Real-Time Long Horizon Air Quality Forecasting via Group-Relative Policy Optimization
Inha Kang, Eunki Kim, Wonjeong Ryu, Jaeyo Shin, Seungjun Yu, Yoon-Hee Kang, Seongeun Jeong, Eunhye Kim, Soontae Kim, Hyunjung Shim
TL;DR
The paper tackles long-horizon PM forecasting in East Asia where global foundation models struggle due to regional dynamics and real-time constraints. It introduces CMAQ-OBS, a regional dataset pairing OBS with CMAQ reanalysis for real-time initialization, and presents FAKER-Air, a two-stage pipeline combining Stage 1 Temporal Accumulation-enhanced supervised fine-tuning and Stage 2 Group-Relative Policy Optimization with curriculum rollout and class-wise AQI rewards. The approach yields a 47.3% reduction in false alarm rate and competitive F1-scores compared with the Aurora baseline, demonstrating improved operational reliability for multi-day air-quality warnings. By fusing physics-based regional modeling with decision-centered optimization, the work enables practical, region-specific, real-time long-horizon forecasts with direct public health relevance.
Abstract
Accurate long horizon forecasting of particulate matter (PM) concentration fields is essential for operational public health decisions. However, achieving reliable forecasts remains challenging in regions with complex terrain and strong atmospheric dynamics such as East Asia.

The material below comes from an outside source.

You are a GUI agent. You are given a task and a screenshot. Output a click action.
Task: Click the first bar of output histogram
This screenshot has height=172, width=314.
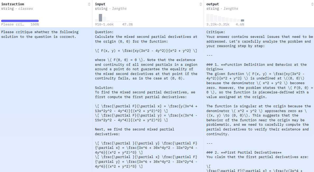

While foundation models such as Aurora offer global generality, they often miss region-specific dynamics and rely on non-real-time inputs, limiting their practical utility for localized warning systems. To address this gap, we construct and release the real-world observations and high-resolution CMAQ-OBS dataset for East Asia, reducing regional error by 59.5% and enabling real-time 48-120 hour forecasts critical for public health alerts. However, standard point-wise objectives cannot reflect asymmetric operational costs, where false alarms deteriorate public trust while missed severe events endanger populations. This cost mismatch causes SFT models to over-predict and yield high False Alarm Rates. We introduce Group-Relative Policy Optimization (GRPO) with class-wise rewards and curriculum rollout to align predictions with operational priorities. Experimental results demonstrate that our framework significantly improves the reliability of the forecast. Compared to the SFT-only baseline, our model reduces the False Alarm Rate by 47.3% while achieving a competitive F1-score, proving its effectiveness for practical, real-world air quality forecasting systems on long lead time scenarios.